D’où vient cette malédiction qui rend orphelins de soutien tant de chercheurs, d’artistes, d’intellectuels, d’universitaires africains, progressistes convaincus chez eux au Sud affrontant vaillamment divers périls et qui, pourtant, deviennent, une fois en Occident, des réactionnaires en puissance1 ? Cette question est le coeur d’expression de mésusages courants en période postcoloniale, mésusages ou glissements qui confortent le confusionnisme et nourrissent le conservatisme qu’on prétend pourtant combattre à « gauche ». Esseulés, délaissés, l’accusation de félonie vis-à-vis de leur communauté planant comme une ombre disqualifiante, ces auteurs et intellectuels du Sud, comme par exemple Kamel Daoud, Salman Rushdie, Abnousse Shalmani ou Rahmane Idrissa, forment pourtant un gisement de déconstruction de leurs sociétés, hélas abandonnés par une perspective décoloniale qui souvent cède à la logique de front plus qu’à celle de principes communs incessibles.

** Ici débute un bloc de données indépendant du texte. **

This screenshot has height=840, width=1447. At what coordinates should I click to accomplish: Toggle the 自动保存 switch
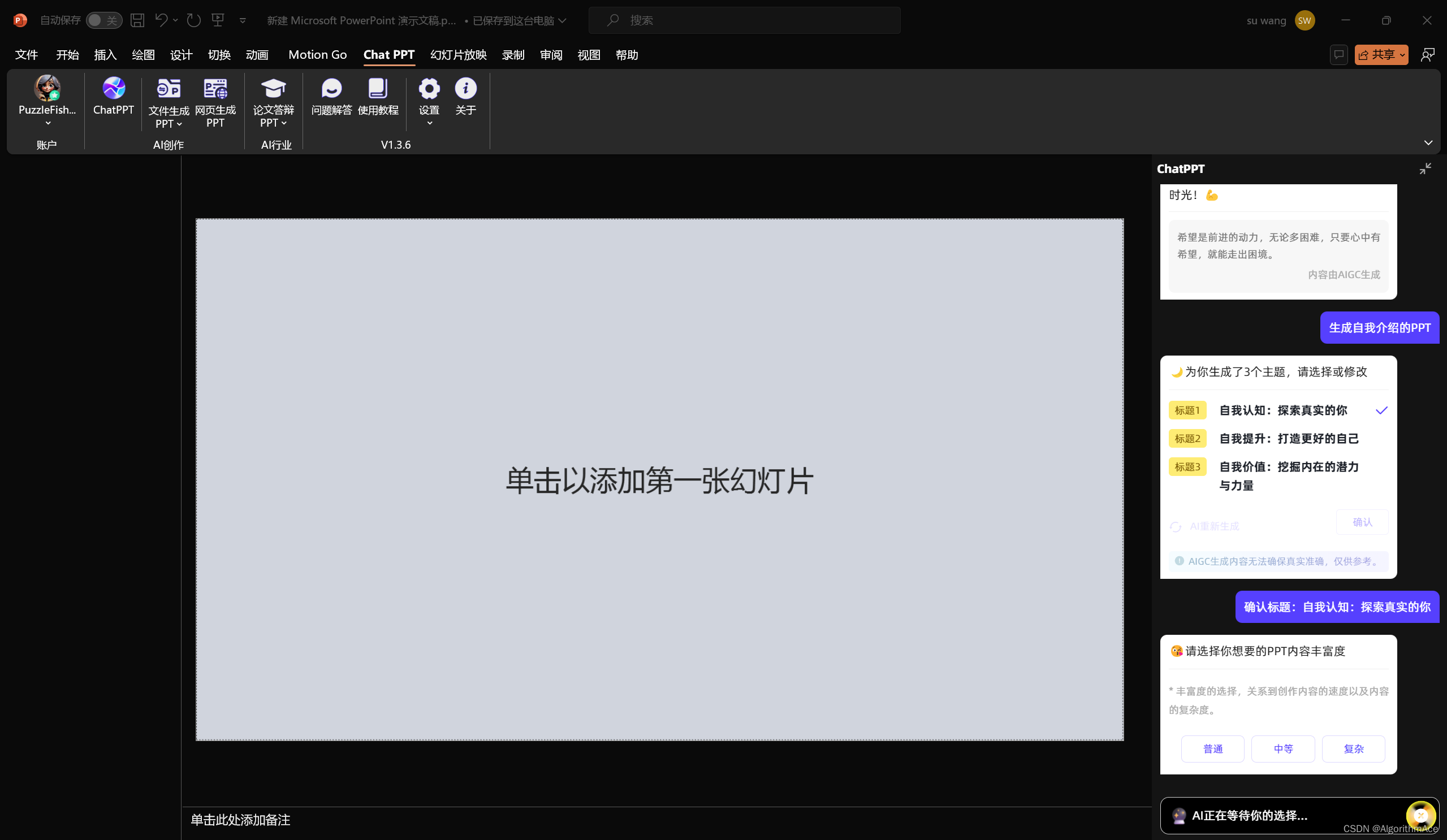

Où se situe le curseur de ce crédit moral si arbitrairement accordé qui revisite la phrase connue, vérité en dessous de la Méditerranée et hérésie au-delà ? Sur toutes les questions dont le progressisme est l’enjeu fondamental – droits des minorités, liberté religieuse, égalité hommes/femmes –, cette ligne de démarcation survit à tout universel, à son pendant marchand, la globalisation, et à son expression technologique, appelé par notre ami Marshall McLuhan « le village planétaire2 ». Donnée nouvelle, elle survit au bon sens longtemps échelle certes imparfaite mais opérante d’appréciation commune du gouvernement du monde. Dans un monde qui connaît de profondes convulsions, il n’est pourtant pas inutile, de refaire la généalogie et une radioscopie des conservatismes comme l’a proposé ce colloque bienvenu. Et saisir que les transformations, révolutions conservatrices, qui paraissent connaître un regain aujourd’hui avec leur caractère apocalyptique, au fond, semblent davantage s’apparenter à l’éveil de volcans idéologiques longtemps enfouis, endormis, jamais réellement vaincus, sinon à des étendards de combat et à un socle d’idées au service d’une alternative souhaitée à l’hégémonie occidentale. Pour le dire autrement, ce qui paraît si hégémonique aujourd’hui semble, selon notre hypothèse, être la manifestation d’une présence latente, longtemps confinée, et qui connaît une déflagration à la faveur de l’essoufflement du mythe de la centralité occidentale et de la promesse toujours renouvelée du progrès comme horizon naturel de l’humanité. Toutes les forces qui avaient dû, à contrecoeur, monter dans ce train, sentant la fragilité de la locomotive, délogent leurs velléités des marges pour les assumer pleinement. La permanence de cette révolution est un invariant historique, particulièrement en Afrique : elle est au fondement de cette optique du Sud dit « global », dont les esquisses formelles semblent aujourd’hui plus nettes. Dans la lutte fondatrice et essentielle contre la colonisation, encore structurante, il est pourtant essentiel de mesurer le coût de certaines accointances, où par mégarde, bonnes intentions, bonne conscience, parfois cynisme, l’anticolonialisme est devenu un frein au progressisme, créant ainsi une double échelle de valeurs qui contribue à la relégation, au relativisme moral. Longtemps carburant du colonialisme, il semble basculer de plus en plus dans la frange extrême de certaines pensées décoloniales.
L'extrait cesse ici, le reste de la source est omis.